I came across this passage in The Inklings by Humphrey Carpenter (London:  Harper Collins Publishers, 1997)  that reminded me of a theological train of thought of mine:

Barfield examined the history of words, and came to the conclusion that mythology…is closely associated with the very origin of all speech and literature.  In the dawn of language, said Barfield, speakers did not make a distinction between the ‘literal’ and the ‘metaphorical’, but used words in what might be called a ‘mythological’ manner.  For example, nowadays when we translate Latin spiritus we have to render it either as ‘spirit’ or as ‘breath’ or as ‘wind’ depending on the context.  But early users of language would not have made any such distinction between these meanings.  To them a word like spiritus meant something like ‘spirit-breath-wind’.  When the wind blew, it was not merely ‘like’ someone breathing:  it was the breath of a god.  And when an early speaker talked about his soul as spiritus he did not merely mean that it was ‘like’ breath:  it was to him just that, the breath of life.   (Carpenter, The Inklings, 41)

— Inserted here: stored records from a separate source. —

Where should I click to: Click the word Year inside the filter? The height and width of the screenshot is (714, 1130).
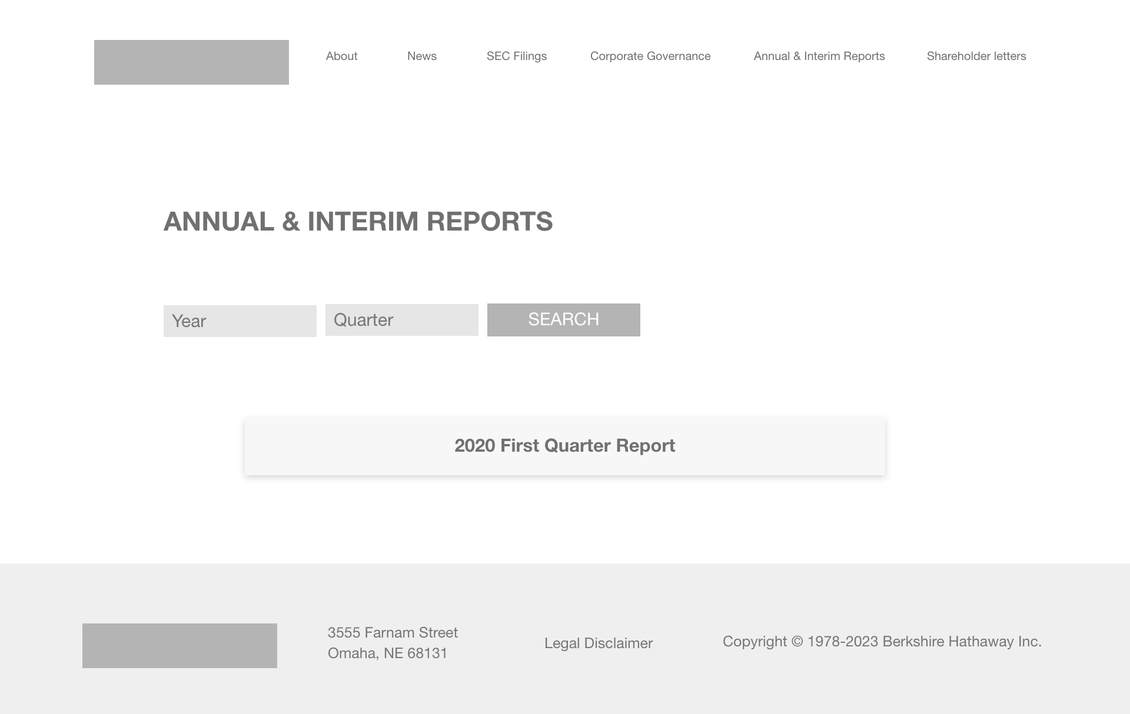[x=189, y=321]
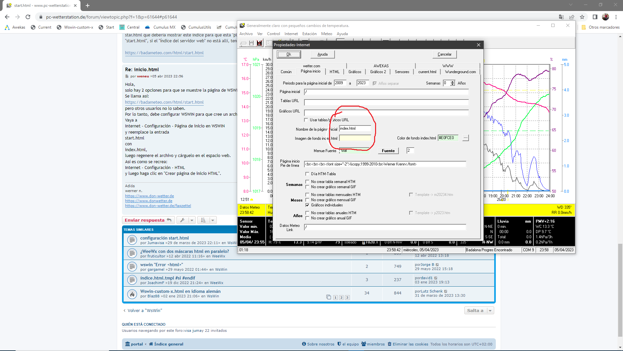Enable the Día HTM-Tabla checkbox

click(x=307, y=174)
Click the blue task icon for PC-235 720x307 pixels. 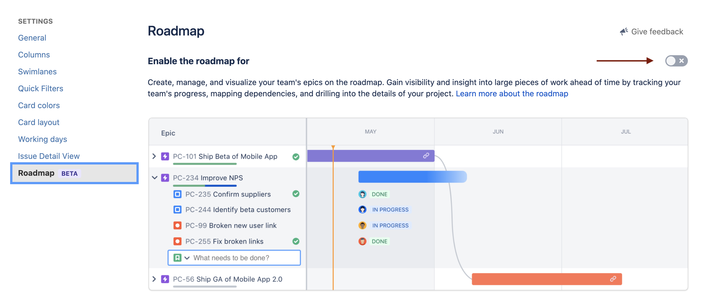[177, 194]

“Spirit,” “breath,” and “wind” are the translations given to the Hebrew word ruach, as in “the Spirit [ruach] of God was moving over the face of the waters” (Genesis 1:2).  It is also translated as the “breath of life” in Genesis 6:17 and 7:15, though a different word is used for the “breath of life” breathed into man by the LORD God in Genesis 2:7.

Death came to Adam and Eve, both physically and spiritually, when they disobeyed God and ate of the fruit of the tree of the knowledge of good and evil.  But a new “spirit-breath-life” is given thanks to Jesus:  the Holy Spirit.  Jesus breathes on the disciples after His resurrection and tells them, “‘Receive the Holy Spirit.  If you forgive the sins of any, they are forgiven; if you retain the sins of any, they are retained'” (John 20:22-23).  And, of course, the Holy Spirit rushes on the disciples and Mary at Pentecost:

When the day of Pentecost had come, they were all together in one place.  And suddenly a sound came from heaven like the rush of a mighty wind, and it filled all the house where they were sitting.  And there appeared to them tongues as of fire, distributed and resting on each one of them.  And they were all filled with the Holy Spirit and began to speak in other tongues, as the Spirit gave them utterance.  (Acts 2:1-4)

The Holy Spirit is the soul of the Body of Christ.  He is the “breath of life” of the Church.